A union representing 55,000 Ontario education employees – reminiscent of custodians, librarians and early childhood educators – stated Friday it has requested what’s generally known as a “no board” report, which might put them in a authorized strike place in beneath three weeks.
Two days of talks between the Canadian Union of Public Employees and the federal government adopted the union’s membership returning a 96.5 per cent strike mandate in a current vote. CUPE had hoped that might transfer the needle on the desk, however the union stated Friday that it was at an deadlock.
“We’ve been at the table for two more days waiting for the government and school boards to come back with a reasonable offer, but they refused,” stated Laura Walton, president of CUPE’s Ontario School Boards Council of Unions.
“They did not make a single move on key issues. As a result, we have been pushed into a position where we need to request a no board report and up the pressure to reach a negotiated settlement.”
If the conciliator points a “no board” report, a call that normally takes a few days, it units a 17-day countdown to the union being in a authorized strike place.
Walton has not indicated if education employees would interact in a full strike, begin with a work-to-rule marketing campaign, or take another plan of action at that time.
CUPE is searching for annual will increase of 11.7 per cent and the federal government in response has supplied raises of two per cent a 12 months for employees making lower than $40,000 and 1.25 per cent for all different employees.
There are two extra days of talks scheduled this month – Oct. 17 and 18.
Education Minister Stephen Lecce stated the federal government is on the desk prepared to succeed in a good deal, and he has known as CUPE’s calls for unreasonable.

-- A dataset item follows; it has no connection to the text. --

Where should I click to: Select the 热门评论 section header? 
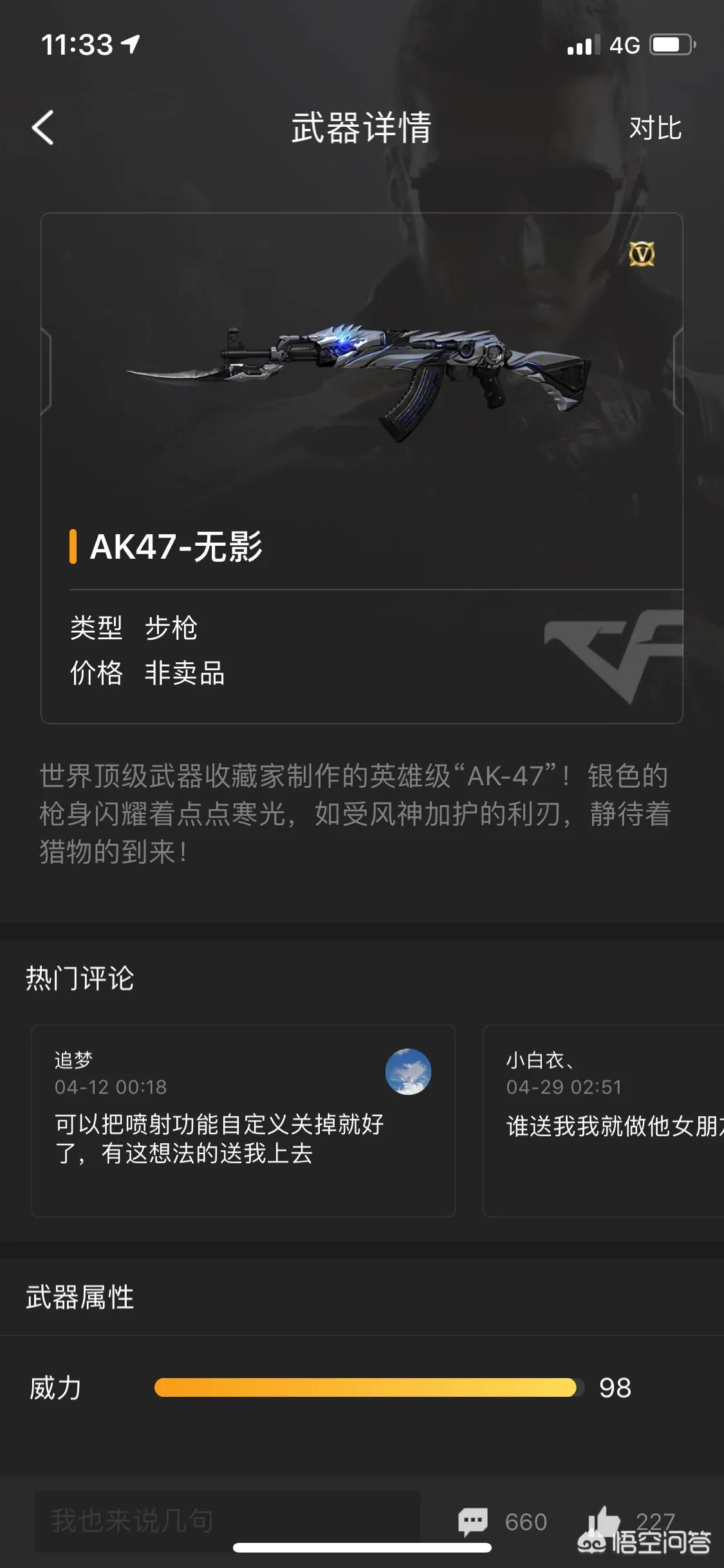pyautogui.click(x=80, y=978)
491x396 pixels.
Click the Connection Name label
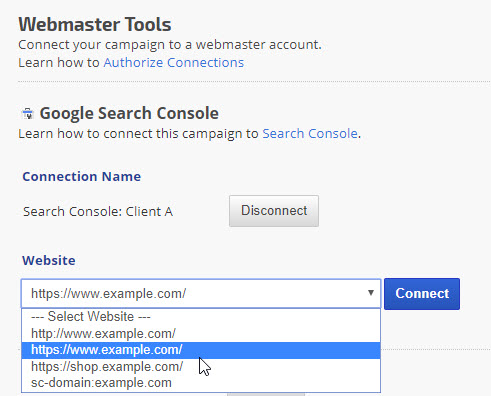[x=82, y=176]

“After being back in school for a month, catching up on their learning, I can’t imagine parents and kids are sitting down this weekend giving thanks to education unions’ relentless pursuit of classroom disruptions,” he wrote in a press release.
Lecce additionally wrote that the federal government “will ensure children remain in class. Period.” That echoes a line-in-the-sand sentiment from Ontario Premier Doug Ford earlier this week. When requested about the usage of back-to-work laws within the occasion of a CUPE strike, Ford informed education employees: “Don’t force my hand.”
The 4 main lecturers’ unions are at varied levels of bargaining with the federal government, after their contracts expired Aug. 31.
This report by The Canadian Press was first revealed Oct. 7, 2022.